Now let's try and understand it. The code above is the standard partition strategy used in Quicksort: two index variables, one, i, that moves left to right, and one, j, that moves right to left. The two indexes, i and j, look for 'big' values and 'small' values, respectively, that aren't on the side they should be on. Once both i and j have locked in on misplaced elements, they just switch their elements! Because j moves right to left and i moves left to right, this will end up putting small elements on the left and large elements on the right. Here's the code again, but with comments explaining each step.

int partition(long * inputv, int p, int r) {
    /** This function arranges the input 
     *  list into two sections, where elements
     *  smaller than x (the first element) go
     *  in the left section, and bigger and 
     *  equal elements go in the right 
     *  section **/

    int i = p - 1; 
    // this index will move left to right
    // looking for big elements
    
    int j = r + 1;
    // this index will move right to left
    // looking for small elements
    
    long x = inputv[p];
    // this is the element we compare things
    // to (it's arbitrarily chosen to be the
    // element that is in the first position)

    while (1) { // loop until loop is broken

        // move i to the right until it
        // finds an element not smaller
        // than x
        do i++; while (inputv[i] < x);

        // move j to the left until it
        // finds an element not bigger 
        // than x
        do j--; while (inputv[j] > x);

        if ( i < j ) { 
        // if i and j have not met, swap
        // the elements they stopped at
            long tmp = inputv[i];
            inputv[i] = inputv[j];
            inputv[j] = tmp;
        } else return j;
        // if i and j have met, we're done
        // return j so further code knows 
        // where the partitions are
    }
}

Let's try this out.

It may not seem like much happened, but if you take a closer look you'll notice that our code put all the elements equal to or greater than 5, the original first element, on the right side, and all the elements smaller than 5 on the left. This is all we need! Imagine if I called partition again, but on just the last three elements:

By simply partitioning the right side of the subarray, we ended up sorting it! This should give us a clue on how to proceed.

Step 2: Recursion

Once we've wrapped our heads around the partition function, there isn't much farther to go! We just need a function, which we can call quick_sort, that recursively calls partition until the list is sorted. The quick_sort function will end up looking a lot like the merge_sort function from our merge-sort implementation, in that it splits the input list into two sections. The quick_sort function differs from merge_sort, however, in that it first calls partition and then splits the list, as opposed to merge_sort, which splits the list and sorts its sublists before merging them. Here's the code:

void quick_sort(long * inputv, int p, int r) {
    
    if (p >= r) return;
    // no need to sort a subarray of length 1

    int q = partition(inputv, p, r);
    // partition the array into big and small sections
    // q will be set to the last index of the small section

    quick_sort(inputv, p, q);
    // sort the small (left) section
    quick_sort(inputv, q + 1, r);
    // sort the big (right) section
}

And that's it! Let's put it in a program. (You can find my helper code on Github.)

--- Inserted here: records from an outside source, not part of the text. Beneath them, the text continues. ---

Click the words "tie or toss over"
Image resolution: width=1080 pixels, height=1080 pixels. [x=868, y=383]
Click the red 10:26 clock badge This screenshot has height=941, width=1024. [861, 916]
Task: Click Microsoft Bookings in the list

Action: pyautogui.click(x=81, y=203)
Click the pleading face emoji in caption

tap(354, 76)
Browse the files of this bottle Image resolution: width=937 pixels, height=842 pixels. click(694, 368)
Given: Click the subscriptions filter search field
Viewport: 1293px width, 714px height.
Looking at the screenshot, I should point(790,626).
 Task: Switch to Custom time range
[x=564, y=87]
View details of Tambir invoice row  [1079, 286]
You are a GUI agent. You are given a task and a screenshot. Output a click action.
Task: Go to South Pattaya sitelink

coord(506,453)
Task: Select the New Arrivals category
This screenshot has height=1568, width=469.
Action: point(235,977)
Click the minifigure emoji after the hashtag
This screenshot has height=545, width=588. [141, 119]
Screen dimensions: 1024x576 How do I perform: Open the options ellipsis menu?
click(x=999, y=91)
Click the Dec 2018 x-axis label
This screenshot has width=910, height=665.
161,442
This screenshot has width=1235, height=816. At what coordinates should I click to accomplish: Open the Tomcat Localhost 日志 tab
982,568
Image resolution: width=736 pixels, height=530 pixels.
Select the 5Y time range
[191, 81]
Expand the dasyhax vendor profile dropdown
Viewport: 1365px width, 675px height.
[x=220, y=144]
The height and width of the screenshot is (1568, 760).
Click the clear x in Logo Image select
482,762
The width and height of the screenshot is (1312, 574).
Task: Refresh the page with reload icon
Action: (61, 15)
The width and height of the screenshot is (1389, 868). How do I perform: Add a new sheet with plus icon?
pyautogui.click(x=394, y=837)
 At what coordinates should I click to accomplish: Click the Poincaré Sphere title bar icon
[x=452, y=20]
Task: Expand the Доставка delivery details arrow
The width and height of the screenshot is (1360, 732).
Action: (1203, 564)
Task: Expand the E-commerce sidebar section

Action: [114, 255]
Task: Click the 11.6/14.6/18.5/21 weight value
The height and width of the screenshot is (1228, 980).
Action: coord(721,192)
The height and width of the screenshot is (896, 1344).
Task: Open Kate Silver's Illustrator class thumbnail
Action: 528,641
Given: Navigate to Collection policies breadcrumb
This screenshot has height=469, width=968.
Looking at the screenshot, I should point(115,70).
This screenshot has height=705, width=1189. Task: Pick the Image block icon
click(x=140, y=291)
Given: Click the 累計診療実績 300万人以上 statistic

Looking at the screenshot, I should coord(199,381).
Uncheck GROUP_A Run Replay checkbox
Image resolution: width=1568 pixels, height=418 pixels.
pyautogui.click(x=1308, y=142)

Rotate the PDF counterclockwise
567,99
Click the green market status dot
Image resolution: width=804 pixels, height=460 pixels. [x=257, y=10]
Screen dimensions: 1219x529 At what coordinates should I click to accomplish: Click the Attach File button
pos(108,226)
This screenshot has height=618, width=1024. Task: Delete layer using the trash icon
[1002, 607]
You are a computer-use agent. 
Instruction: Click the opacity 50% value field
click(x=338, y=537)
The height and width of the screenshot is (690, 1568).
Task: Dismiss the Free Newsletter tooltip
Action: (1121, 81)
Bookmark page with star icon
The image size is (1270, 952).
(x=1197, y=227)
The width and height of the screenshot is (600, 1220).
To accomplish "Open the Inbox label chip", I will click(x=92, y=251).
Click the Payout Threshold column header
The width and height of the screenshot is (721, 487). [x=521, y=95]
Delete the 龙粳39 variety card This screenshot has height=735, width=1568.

#include "../clilonglist.h" // my command-line input utility functions
#include <stdlib.h>

int partition(long * inputv, int p, int r) {
    ...
}

int quick_sort(long * inputv, int p, int r) {
    ...
}

int main(int argc, char * argv[]) {

    int inputc = argc - 1;
    long * inputv = extract_long_list(inputc, argv);
    // use my utility functions to grab the 
    // command line arguments as an array of longs

    quick_sort(inputc, inputv);
    print_long_list(inputc, inputv);

    free(inputv);
}

Running it...

Sorted!

Conclusion

Althought Quicksort's theoretical worst-case running time is O(n2), its average, and usually expected, running time is O(n lg n), which makes it competitive with algorithms like Merge Sort and Heap Sort. Even better, Quicksort requires much less code than most other sorting algorithms, which makes it pretty useful!